Spontaneous Ca2+ Signaling of Interstitial Cells in the Guinea Pig Prostate

Purpose: We investigated whether prostate interstitial cells generate spontaneous Ca2+ oscillation, a proposed mechanism underlying pacemaker potentials to drive spontaneous activity in stromal smooth muscle cells. Materials and Methods: Intracellular free Ca2+ in portions of guinea pig prostate and freshly isolated, single prostate interstitial cells were visualized using fluo-4 Ca2+ fluorescence. Spontaneous electrical activity was recorded in situ with intracellular microelectrodes. Results: In whole tissue preparations spontaneous Ca2+ flashes firing synchronously across all smooth muscle cells within the field of view resulted in muscle wall contractions.

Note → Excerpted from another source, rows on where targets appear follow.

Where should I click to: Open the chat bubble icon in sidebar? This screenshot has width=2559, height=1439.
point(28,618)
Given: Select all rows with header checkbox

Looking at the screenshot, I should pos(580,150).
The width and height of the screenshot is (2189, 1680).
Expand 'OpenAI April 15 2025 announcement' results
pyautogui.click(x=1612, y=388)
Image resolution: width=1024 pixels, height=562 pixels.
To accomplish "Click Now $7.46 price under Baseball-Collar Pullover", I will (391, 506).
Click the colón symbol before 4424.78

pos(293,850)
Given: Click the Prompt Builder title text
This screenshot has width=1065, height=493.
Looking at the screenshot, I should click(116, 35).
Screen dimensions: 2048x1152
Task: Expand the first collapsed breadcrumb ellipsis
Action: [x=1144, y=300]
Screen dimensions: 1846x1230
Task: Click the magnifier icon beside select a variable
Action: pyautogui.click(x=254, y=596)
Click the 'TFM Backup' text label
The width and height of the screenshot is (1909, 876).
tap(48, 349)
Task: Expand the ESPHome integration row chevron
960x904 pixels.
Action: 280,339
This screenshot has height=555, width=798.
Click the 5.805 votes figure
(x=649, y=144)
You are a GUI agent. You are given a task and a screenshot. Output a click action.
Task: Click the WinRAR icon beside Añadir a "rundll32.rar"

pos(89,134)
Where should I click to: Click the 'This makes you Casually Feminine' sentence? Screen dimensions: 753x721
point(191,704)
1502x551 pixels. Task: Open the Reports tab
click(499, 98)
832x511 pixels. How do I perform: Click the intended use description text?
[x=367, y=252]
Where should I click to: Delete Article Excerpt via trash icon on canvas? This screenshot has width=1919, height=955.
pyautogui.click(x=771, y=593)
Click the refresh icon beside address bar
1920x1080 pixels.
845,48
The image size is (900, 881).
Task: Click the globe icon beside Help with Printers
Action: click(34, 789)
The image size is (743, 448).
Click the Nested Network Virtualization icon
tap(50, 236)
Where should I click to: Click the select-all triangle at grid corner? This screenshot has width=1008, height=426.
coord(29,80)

Nonpropagating Ca2+ waves were also recorded in individual smooth muscle cells. Nifedipine (Sigma (R)) (1 mu M) largely decreased or abolished these Ca2+ flashes and suppressed slow wave discharge upon blockade of their superimposed action potentials. Isolated prostate interstitial cells were readily distinguished from smooth muscle cells by their spiky processes and lack of contraction during intracellular Ca2+ increases. Prostate interstitial cells generated spontaneous Ca2+ transients in the form of whole cell flashes, intracellular Ca2+ waves or localized Ca2+ sparks. All 3 Ca2+ signals were abolished by nicardipine (1 mu M), cyclopiazonic acid (10 mu M), caffeine (Sigma) (10 mM) or extracellular Ca2+ removal. Conclusions: Prostate interstitial cells generate spontaneous Ca2+ transients that occur at a frequency comparable to Ca2+ flashes in situ or slow waves relying on functional internal Ca2+ stores. However, unlike other interstitial cells in the urinary tract, Ca2+ influx through L-type Ca2+ channels is fundamental to Ca2+ transient firings in prostate interstitial cells. Thus, it is not possible to conclude that prostate interstitial cells are responsible for pacemaker potential generation.